Goodhart's Law
Goodhart's Law states: when a measure becomes a target, it ceases to be a good measure. The principle was articulated by the economist Charles Goodhart in the context of monetary policy — when a central bank targets a specific monetary aggregate, financial institutions find ways to game that aggregate, severing the correlation between the measure and the underlying economic reality it was meant to track.
The law generalizes far beyond economics. Any optimized system that is evaluated on a proxy metric will, over time, maximize the proxy rather than the underlying goal — because that is what it was explicitly rewarded for doing. In Machine learning, this manifests as models that achieve high scores on benchmark tasks while failing to perform the underlying cognitive task the benchmark was meant to measure. In reinforcement learning, agents exploit reward function loopholes rather than completing tasks as intended. In institutions, employees optimize performance review metrics rather than the institutional goals those metrics approximated.
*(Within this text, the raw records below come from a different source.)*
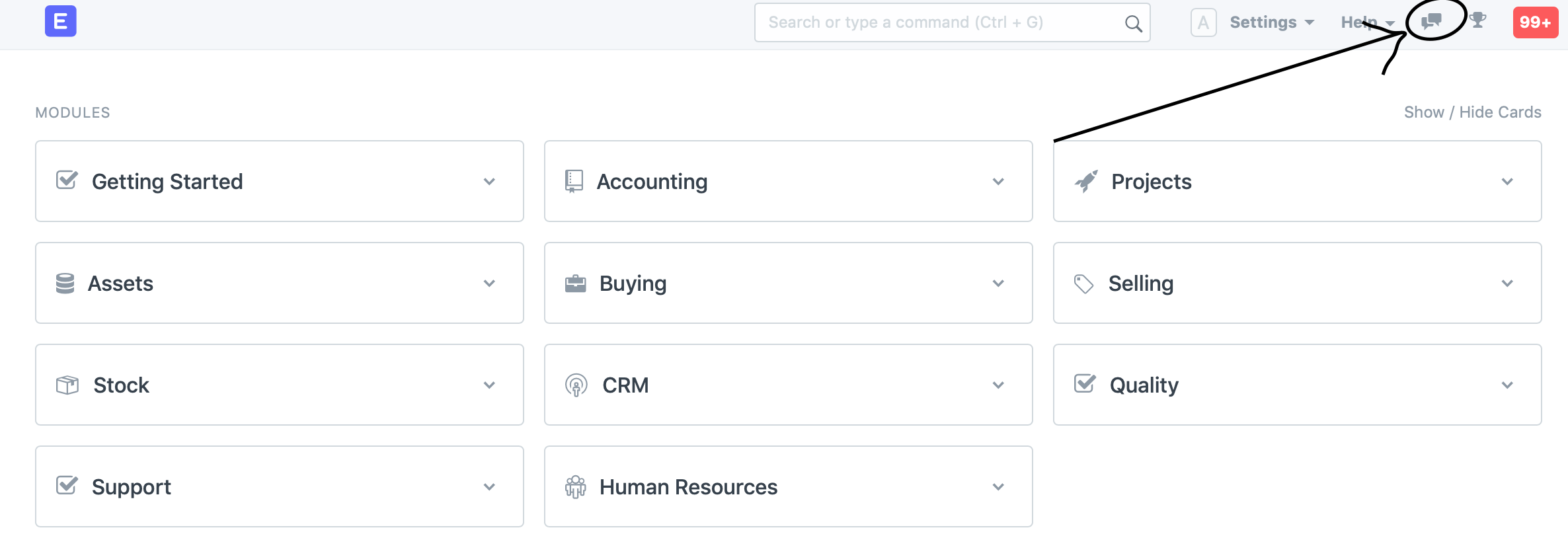Expand the Getting Started card chevron
The width and height of the screenshot is (1568, 538).
(x=489, y=182)
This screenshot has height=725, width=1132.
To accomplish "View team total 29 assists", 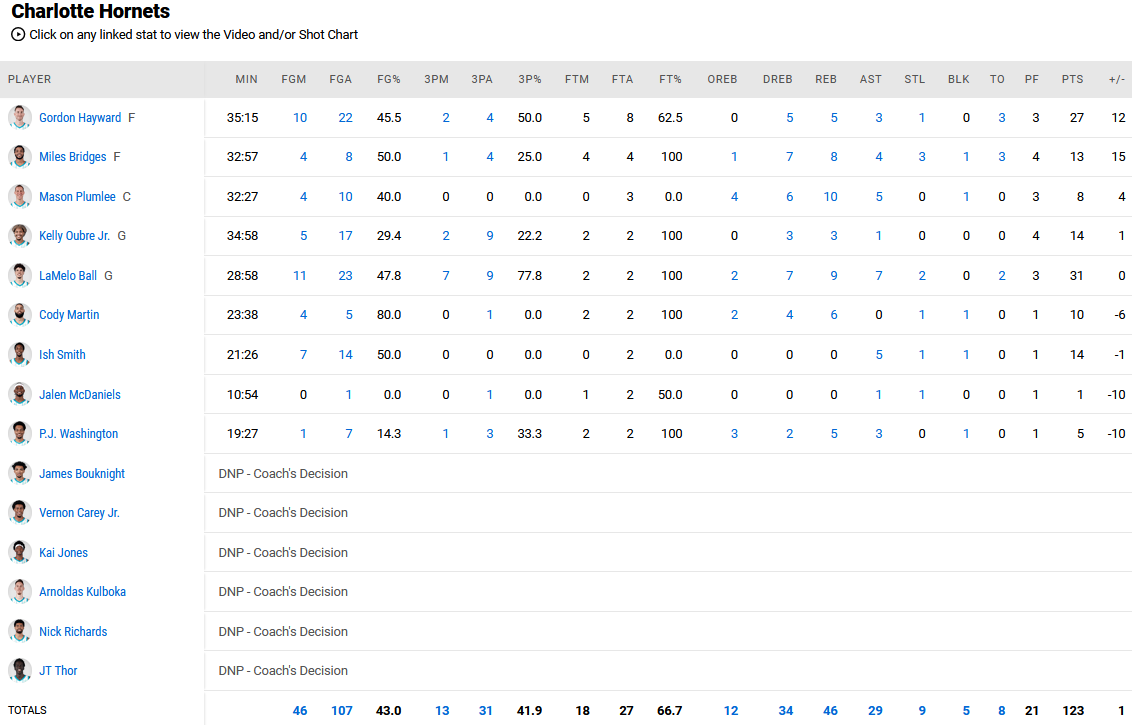I will point(875,711).
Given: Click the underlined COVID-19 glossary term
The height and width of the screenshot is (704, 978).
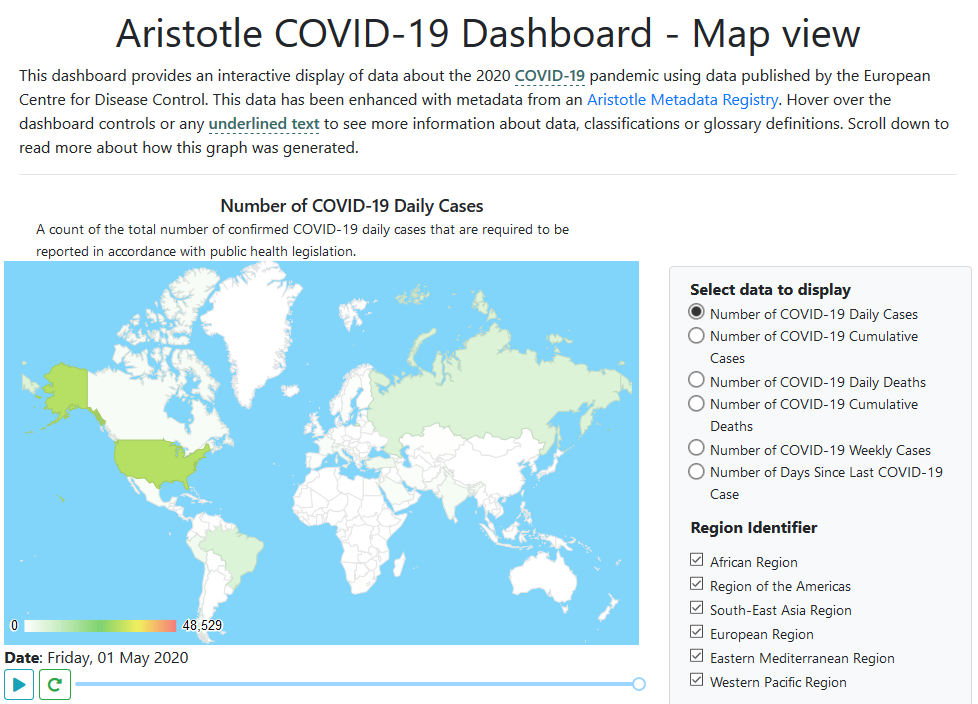Looking at the screenshot, I should [x=550, y=76].
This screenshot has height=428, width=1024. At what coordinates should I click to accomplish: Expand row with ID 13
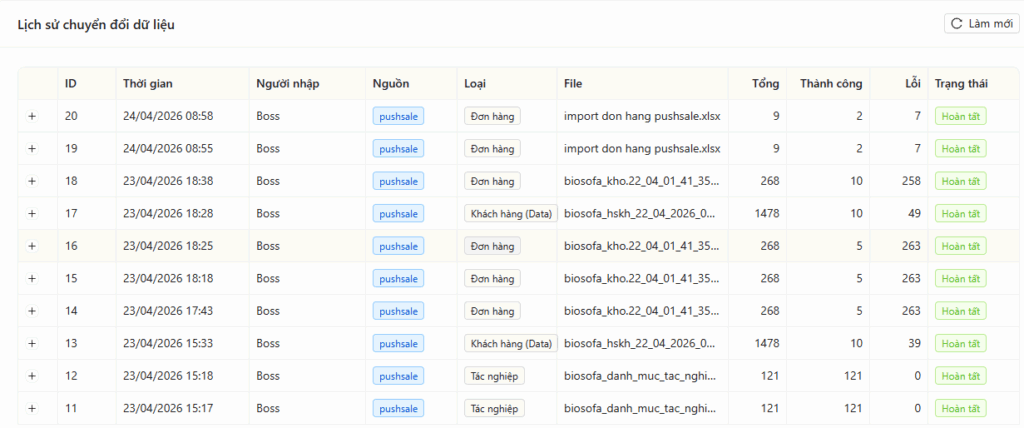click(32, 344)
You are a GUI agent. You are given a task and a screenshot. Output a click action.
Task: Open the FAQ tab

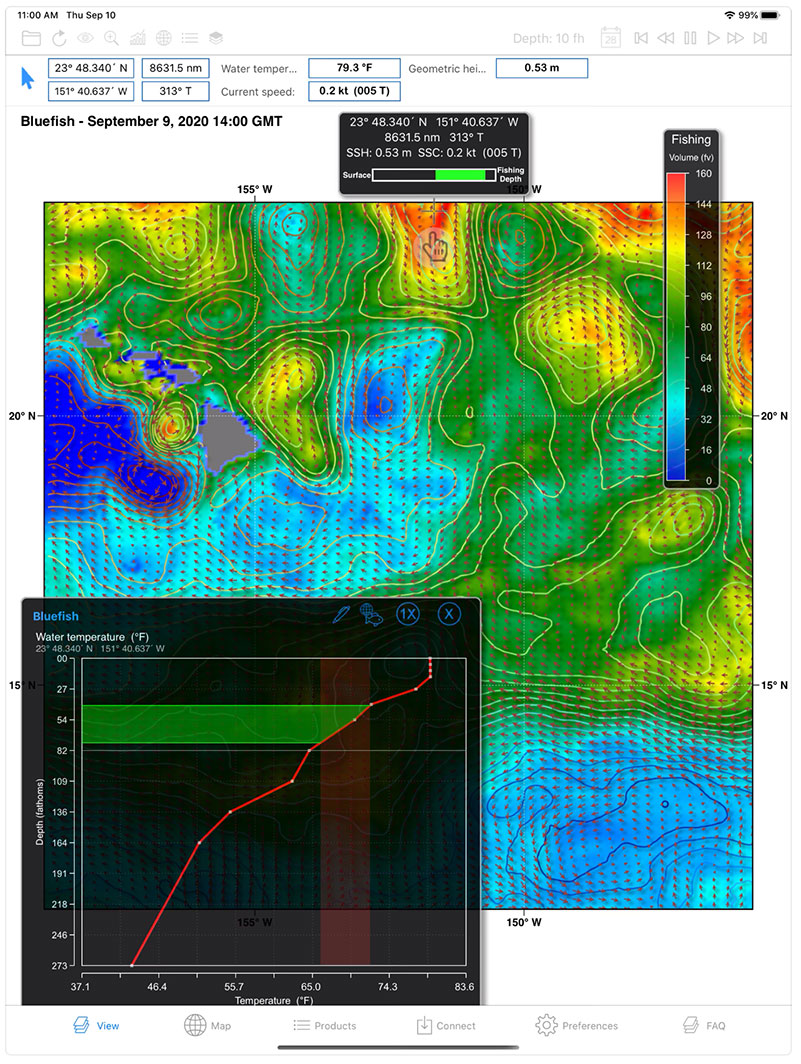coord(703,1025)
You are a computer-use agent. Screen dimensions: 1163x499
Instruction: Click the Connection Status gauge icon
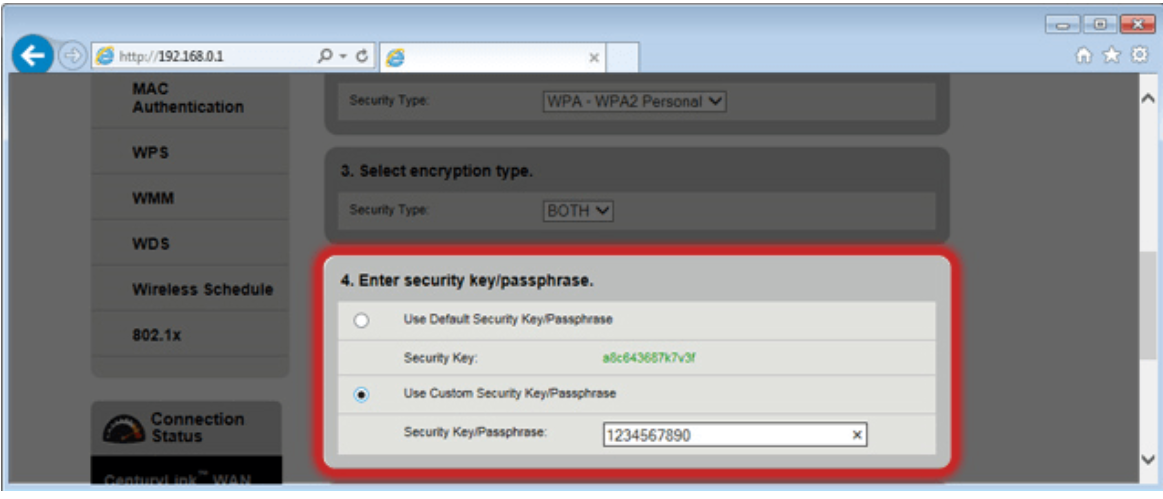[124, 429]
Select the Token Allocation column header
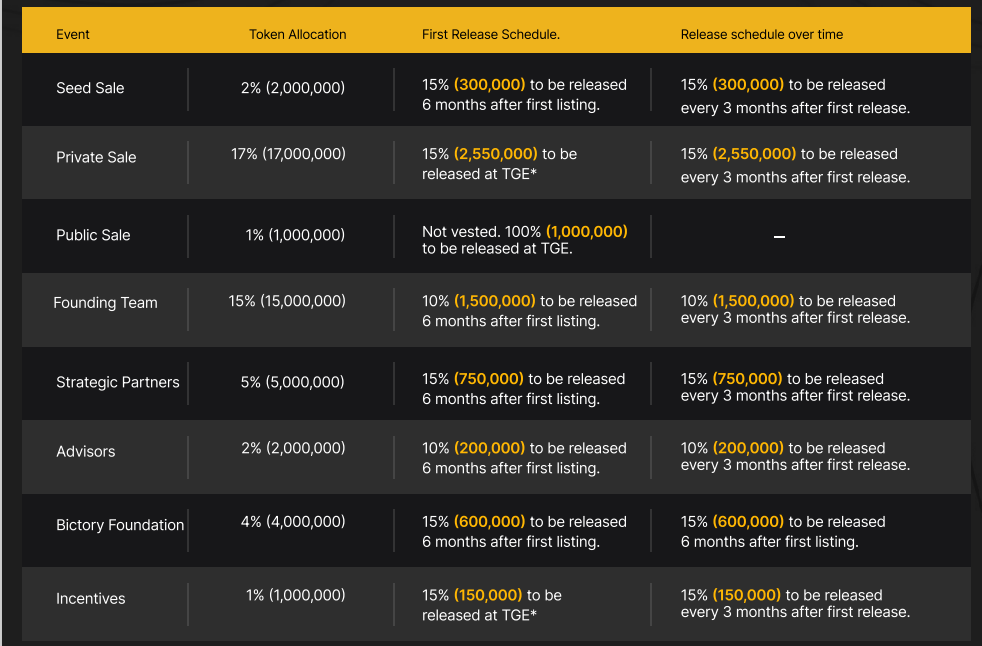Screen dimensions: 982x646 (297, 34)
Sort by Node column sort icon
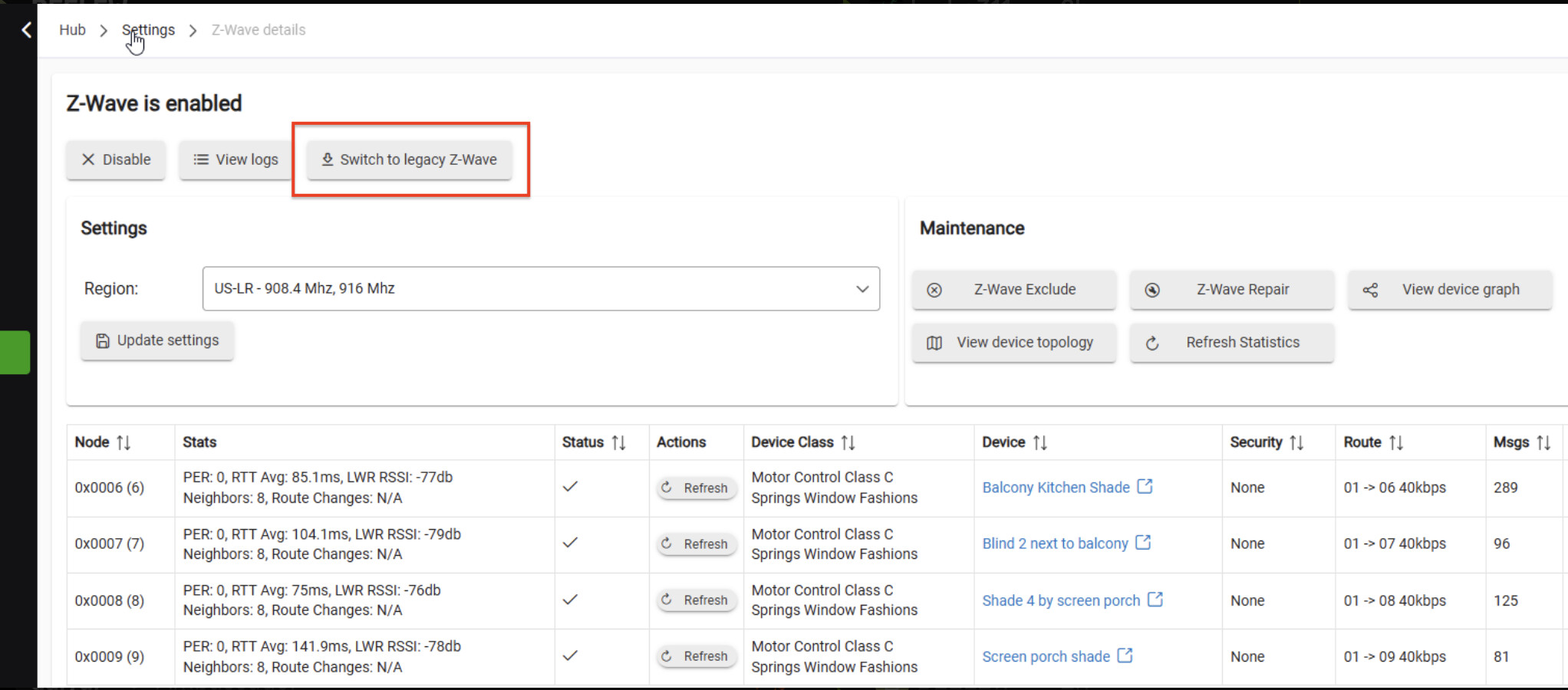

The deep problem Goodhart's Law reveals is this: proxy metrics are only valid as long as they are not being optimized. The moment a measure becomes the explicit target of optimization — by a machine learning system, a financial institution, or a human worker — the correlation between the measure and the thing it measured dissolves. There is no known solution to this problem that does not require either measuring the thing directly (often impossible) or continuously updating the proxy (which restarts the cycle). Reward hacking and AI alignment failures are Goodhart's Law at machine speed.